Wednesday, August 13, 2014

I am Against State Marriage

There is a lot of debate about gay marriage and whether or not states should institute it. A lot of gay people feel that their rights are being violated if they cannot get married. A lot of other people feel that the state has no right to redefine the definition of marriage. Many libertarians feel that the obvious answer is to get the state to allow gay marriage since it does not matter what peaceful choices individuals make. I disagree with that answer.

As an anarchist, the obvious answer is to get rid of state marriage altogether, whether it is straight or gay. Why does the state need to authorize my marriage? They don't! Do I need the state's blessing? No! My marriage is between me, my wife, and God. I do not need a coercive third-party to oversee my relationship status and grant me a license to get married, let alone make me pay for it.

Besides the gay marriage debate, I believe there are more serious consequences that come with state marriage. Marriage is a contract, but in our current situation, we do not get to decide what is in that contract - the contract that should only be between spouses. Only the state decides what marriage means. That is troubling. That means that, if a marriage happens to end in divorce, the state can unilaterally decide what each person is responsible for, regardless of what the couple wants. Even more troubling is the fact that, should a married couple move to a different state with different laws, the marriage contract the couple made previously is basically null and void - just for moving! As always, the state causes more problems than it solves.

Some people might wonder how certain things, like visitation rights and inheritances, would work without state marriage. We are all adults so I believe that we can handle all these situations without having to take orders from a violent organization bent on running our lives. The way that we can overcome these problems is through explicit contracts. If you feel the need to delegate specific powers, in relation to your life and property, to a specific person, make a contract. You can do that without the state.

The next time you think of one of the great political controversies of our time, think about the possibility of the state being the cause of the dispute. Think about the possibility of getting rid of state intervention in that area. Think about how you can solve problems with more freedom instead of less.


  1. I agree that the state shouldn't interfere in people's right to marry. But it isn't just about "gay marriage". That is why the term recommended today is "marriage equality". Gays aren't the only ones affected by the current restrictions on marriage here in Arizona and in the U.S. as a whole. Bisexuals, lesbians, and intersex people are also affected. (I would include transgender people, too, but they are usually either straight, gay/lesbian, or bisexual anyway.) The thing about intersexual people is that they are neither male or female. They are born both, some with ambiguous genitalia. According to our current law passed recently (2008?) the people of Arizona define marriage as between someone who is male and someone who is female. What about the third gender people who are neither male nor female? Usually someone born intersex has an assigned gender on their birth certificate. In the U.S., as far as I'm aware, there is no third gender box on birth certificates. So, if this intersex person was assigned to be male as a baby, they can legally marry someone born female. But, since intersex people are really a mixture of both genders, what if they wanted to marry someone of their same assigned gender? They should be able to. Since they are neither and both. We shouldn't restrict them from that as it is their right as human beings. Just something to think about.

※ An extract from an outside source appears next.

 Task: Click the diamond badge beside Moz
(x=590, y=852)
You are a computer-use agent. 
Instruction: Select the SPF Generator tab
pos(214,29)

  2. There is really no need for the state to decide how this contract should be formed. As long as people enter into voluntary arrangements with enough thought should be no problems. I am sure many, many times people would elect to use an "off the shelf contract" which prior people have found to meet their needs regarding common items such as childcare, common possessions and arrangements for dissolving the contract.

    1. You have an excellent point about off-the-shelf contracts. I believe you’re right. The great thing about non-state marriage is that people would actually take a moment to think about what it means to breach a marriage contract.